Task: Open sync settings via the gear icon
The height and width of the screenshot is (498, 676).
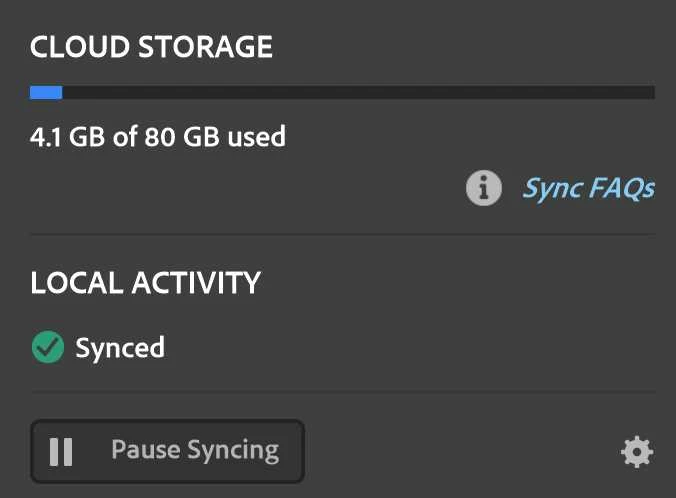Action: pyautogui.click(x=637, y=453)
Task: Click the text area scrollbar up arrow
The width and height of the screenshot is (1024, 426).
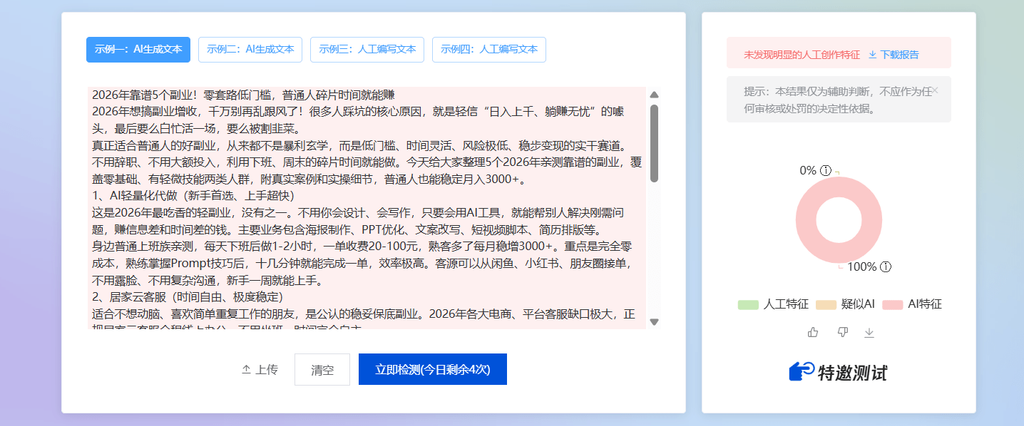Action: pos(654,95)
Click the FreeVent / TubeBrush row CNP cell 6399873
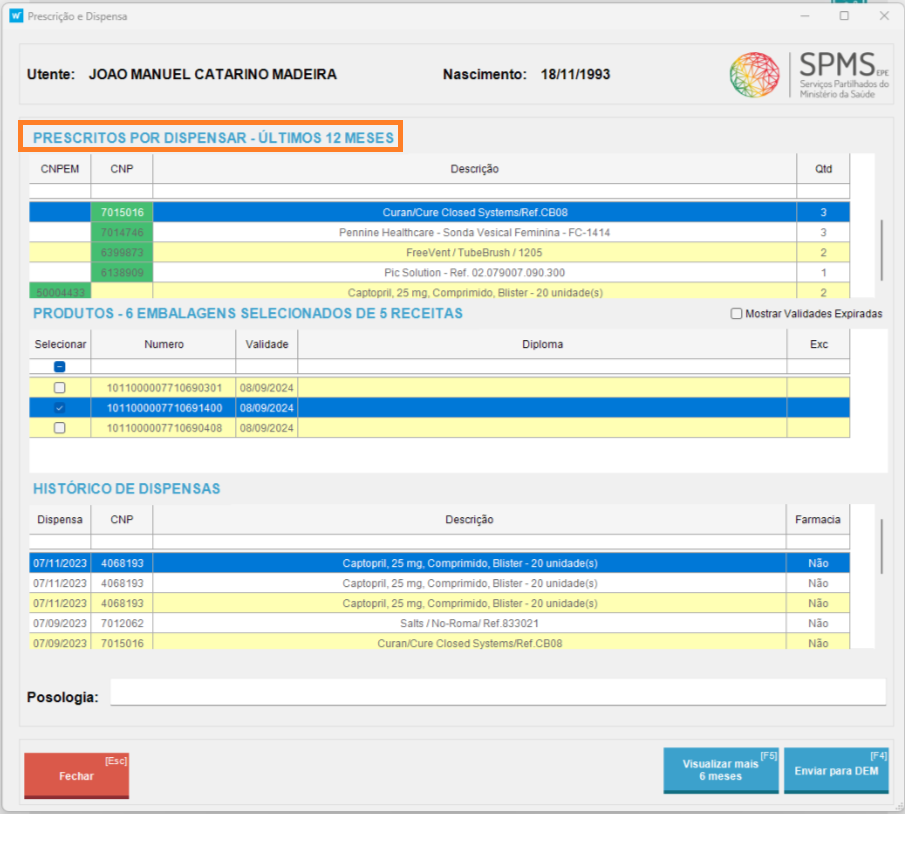 click(121, 252)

*Problem requirements*. Reproduce the data above with every "screenshot" swapped for "image", keeping everything else the same and leaving out the pictures.

*Written solution*.
Task: Open sync settings via the gear icon
The height and width of the image is (498, 676).
Action: pyautogui.click(x=637, y=453)
Task: Click the text area scrollbar up arrow
The width and height of the image is (1024, 426).
Action: pos(654,95)
Click the FreeVent / TubeBrush row CNP cell 6399873
 click(121, 252)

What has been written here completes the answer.